This occurs every time I open it and effectively renders the widget unusable. I do not recall having anything close to a performance issue with the studio interface until the “next gen” interface was fully released, removing the option to downgrade for performance improvements.
hey! would you be able to tell us what your storage specs are? specifically the drive where you have your studio settings file/studio installed. we know there’s an issue in visualization modes where it reads a lot of settings when opened, i’d like to fix this sometime soon so that it can opened instantly, but i’ve never seen it be this slow.
hey! been talking to some others about this. how big is the file at %localappdata%\Roblox\<UserID>\InstalledPlugins\0\settings.json on your system? i saw from the microprofiler dump that the setting calls are what’s taking the longest, which is likely because the settings file taking a long time to open due to its size.
all locally installed and built in plugins write to this file for their settings, so if you had a plugin that wrote a ton to it incidentally, it’d cause a bunch of operations in studio to block.
we can’t do anything to fix this very readily, but for your specific case, i assume you had a plugin that created a bunch of new settings incidentally, so if you can delete those entries then your problem should go away.
Do you know of a program where I can possibly view the structured json in this file without crashing?
Edit: While I’m unable to view the entirety of the file in any text editor I have downloaded, I can tell that the vast majority of data is direct instance api dumps used by various plugins that pertain to instance copying/parsing.
I’ve even personally made some of these plugins myself, seeing using an api dump was the only option for implementation prior to the recent release of ReflectionService.
However, this doesn’t explain why the VisualizationModes widget is the only BuiltInPlugin to experience debilitating load times, despite the fact that other plugins actively query settings with no issues.
that file should only store settings. were you saving api dumps to your plugins settings?
visualization modes is one of the only built in plugins that uses :GetSetting and :SetSetting extensively, which is why it’s impacted so heavily. every time you open the vismodes panel it reads a bunch of settings with each one doing file io on that one 6.7mb file. i’d like to fix this sometime soon
Yes, 3 plugins I have installed directly cache api dumps queried from MaximumADHD’s Roblox Client Tracker to fufill a distinct purpose involving reading generic instance properties.

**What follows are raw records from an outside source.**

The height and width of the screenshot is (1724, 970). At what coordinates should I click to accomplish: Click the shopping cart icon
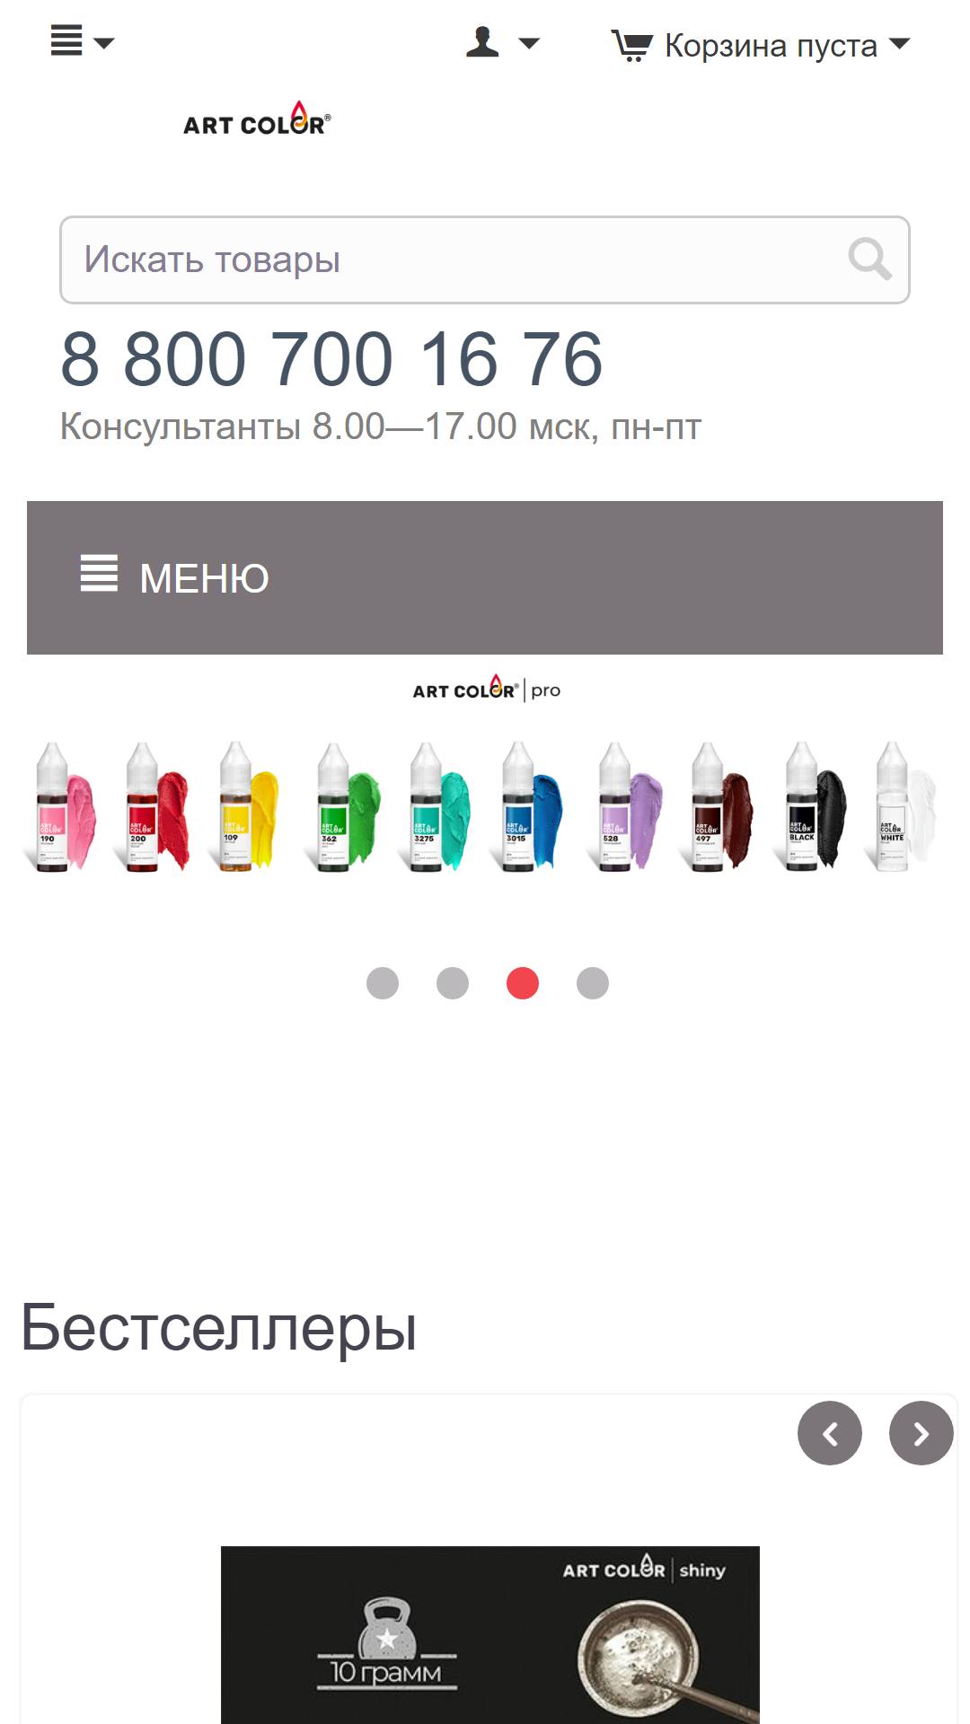(x=632, y=45)
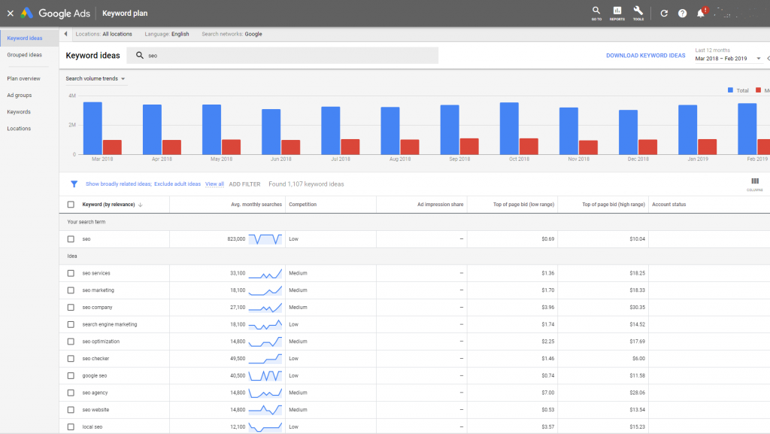Click the keyword search field containing 'seo'
Viewport: 770px width, 434px height.
286,56
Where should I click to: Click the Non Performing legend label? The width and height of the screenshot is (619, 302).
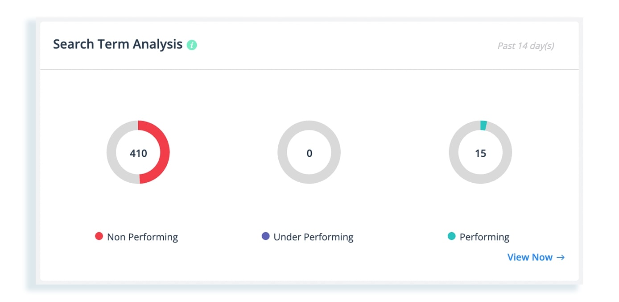point(142,237)
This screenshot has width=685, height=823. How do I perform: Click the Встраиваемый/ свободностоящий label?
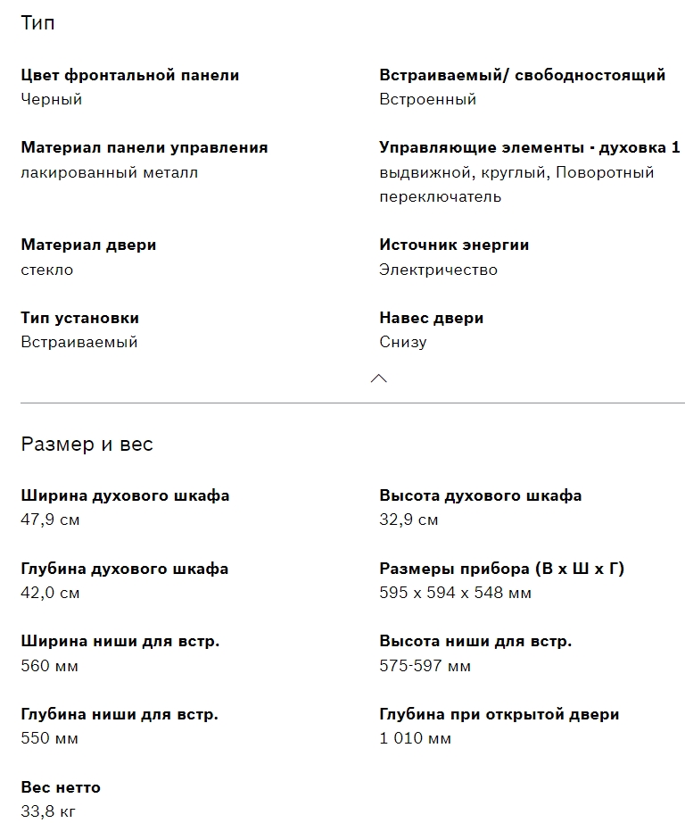click(x=522, y=75)
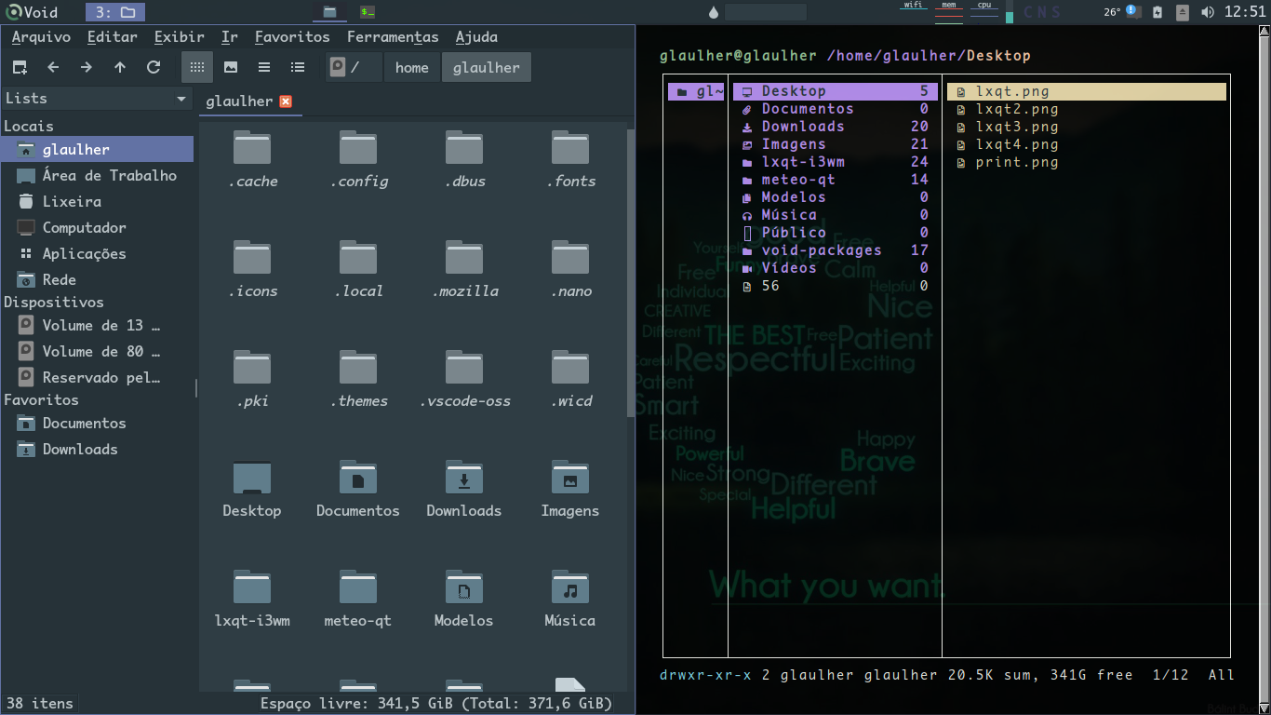Select Lixeira in the sidebar
1271x715 pixels.
72,201
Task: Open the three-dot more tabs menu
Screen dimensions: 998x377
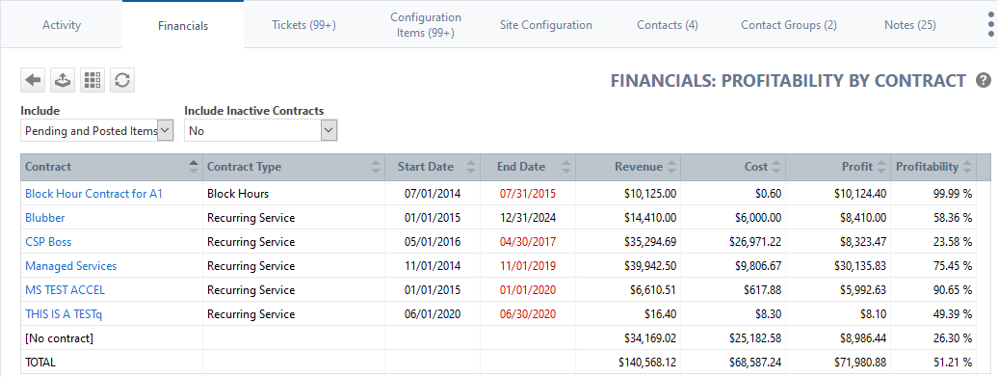Action: [990, 25]
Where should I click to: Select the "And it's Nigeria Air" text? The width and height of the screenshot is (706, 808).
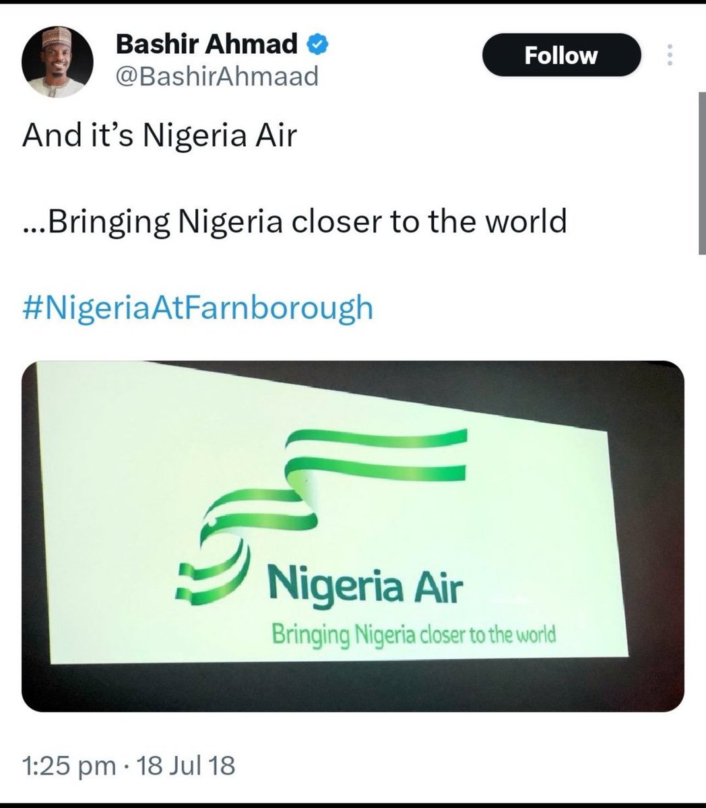(x=159, y=136)
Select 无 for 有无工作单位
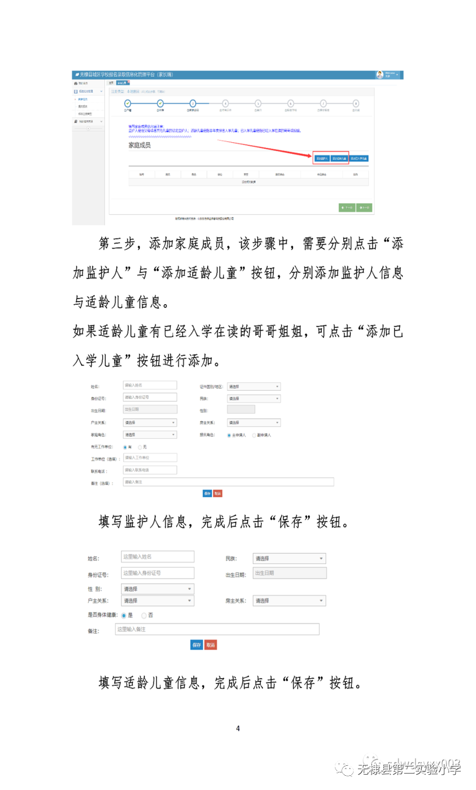The image size is (476, 790). click(x=140, y=447)
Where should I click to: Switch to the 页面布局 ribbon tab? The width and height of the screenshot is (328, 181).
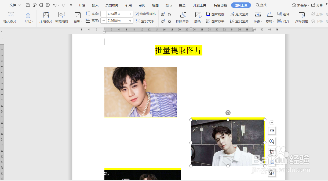[112, 5]
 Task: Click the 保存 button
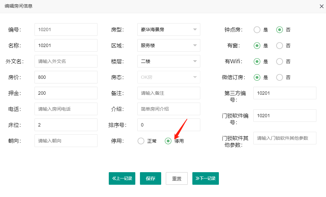[151, 178]
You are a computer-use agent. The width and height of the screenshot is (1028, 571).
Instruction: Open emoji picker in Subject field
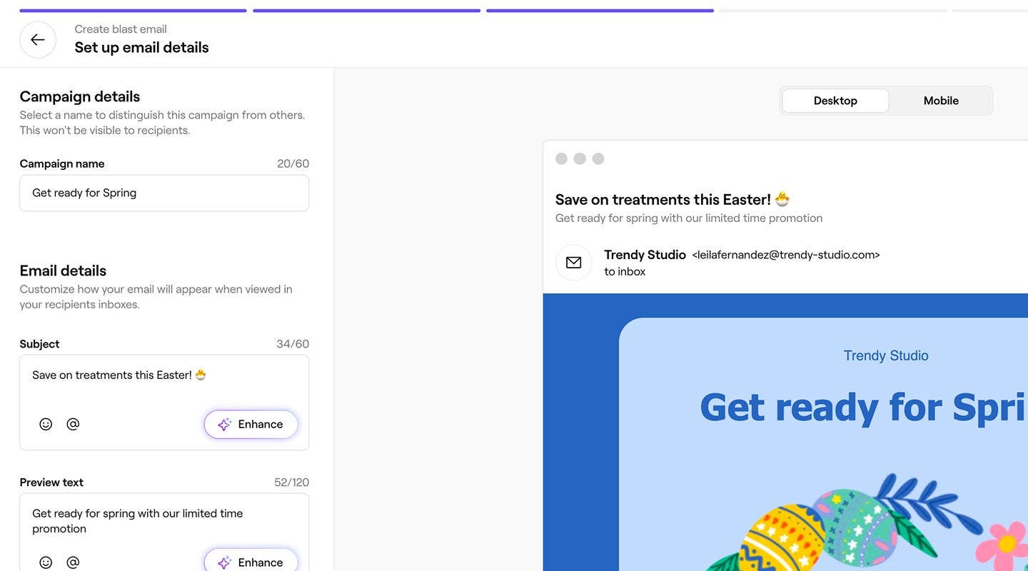pos(46,424)
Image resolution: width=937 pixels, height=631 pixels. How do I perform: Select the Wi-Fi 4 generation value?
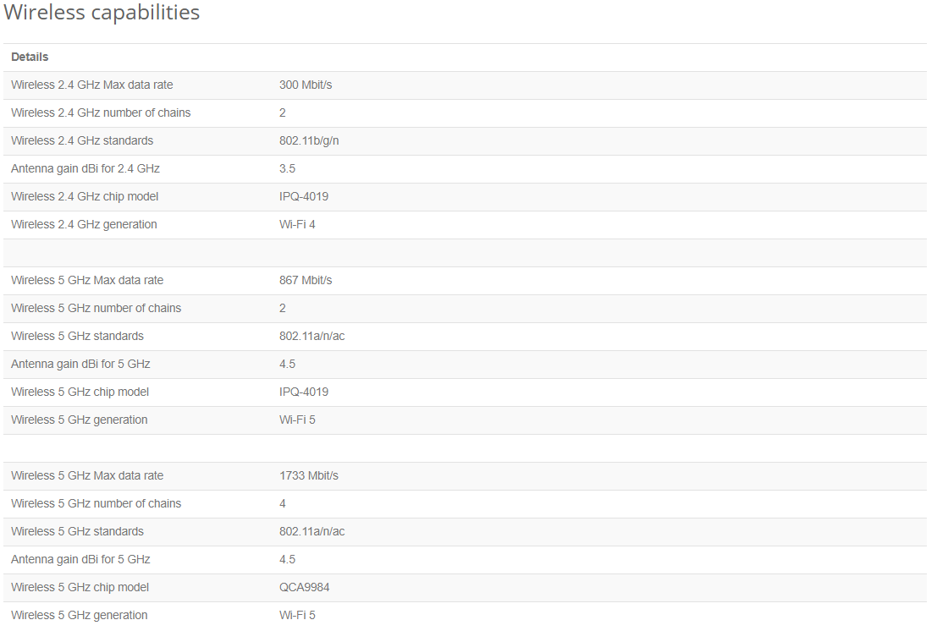[x=297, y=225]
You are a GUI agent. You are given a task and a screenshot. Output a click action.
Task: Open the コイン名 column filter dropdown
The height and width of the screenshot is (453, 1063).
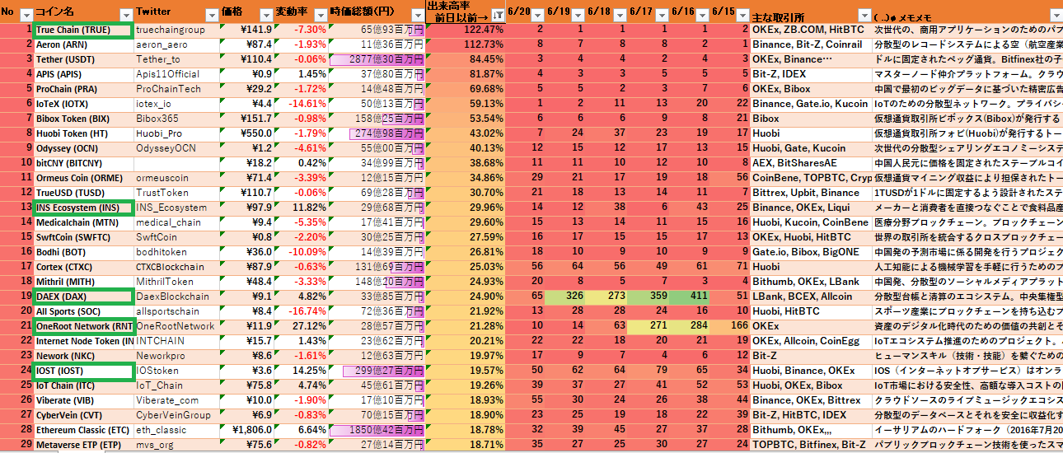125,15
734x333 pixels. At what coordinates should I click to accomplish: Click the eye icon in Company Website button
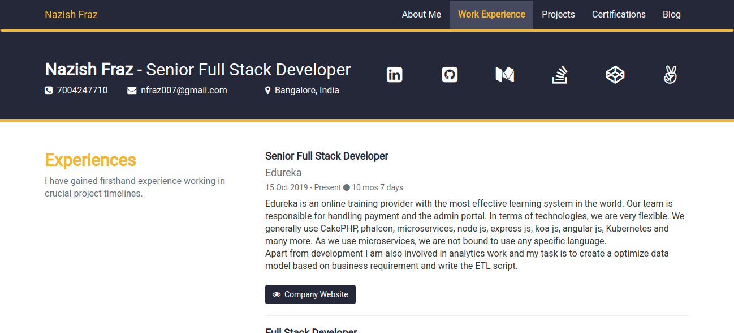tap(277, 295)
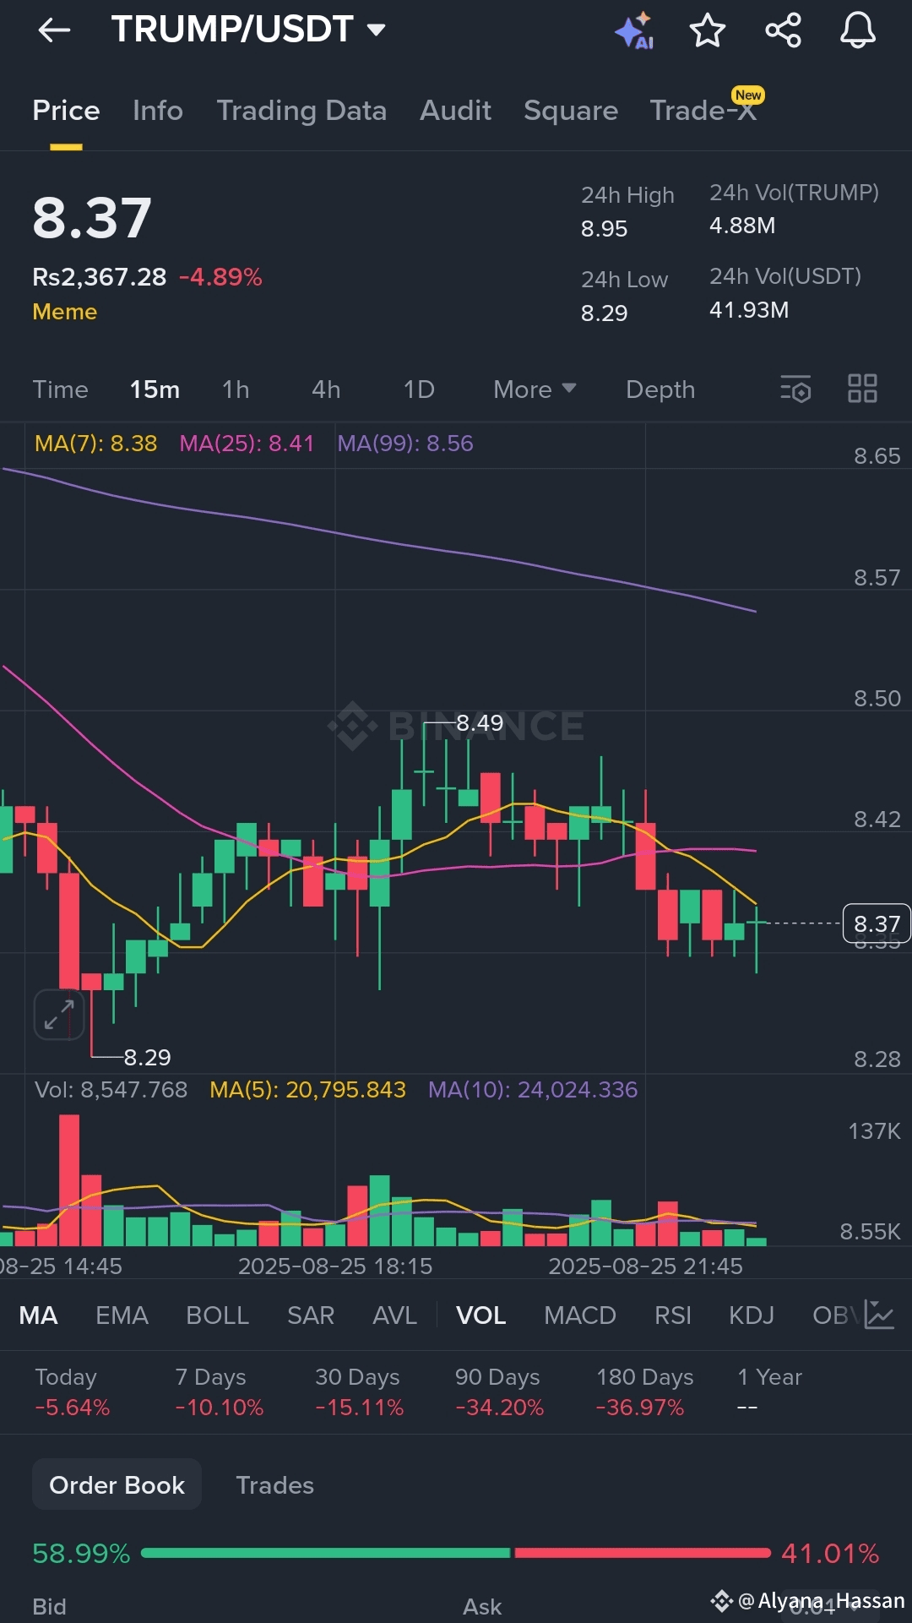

The most significant of which is Codify which has a 2.1MB api dump.
Codify keeps a copy of the dump to save on HTTP requests and speed up generation; however, I’m quite happy to add a settings toggle to disable caching. I’d love to switch over to ReflectionService to eliminate HTTP requests entirely, but sadly it doesn’t provide enough information to be useful.
(That said, I do have a potential method that can compress that dump down to around 18KB, which I’ll look at attempting to integrate to Codify at some point)
what information do you still need in ReflectionService? i can forward to the right people if you have a feature request or specifics. super cool plugin btw
I fear this is off topic here, but essentially, since Codify produces code designed to be run from a standard script Instance, I need to be able to filter out properties that can’t be accessed or written in a standard context.
Codify specifically filters out class properties that[1][2]: are deprecated, have no security restrictions, are scriptable, are not read only, and are not hidden. Last time I checked, there wasn’t enough information provided by ReflectionService to satisfy these constraints.
It would actually be really handy if the actual API dump was accessible from the ReflectionService, since that’s what we’ve always based our tooling around for years now.
Just to keep you updated, Codify v2.10.0 now has the option to disable caching for remote dumps and supports ReflectionService, so you can clear your dump and hopefully see some improvements on your settings.json file size (and Studio load times) now.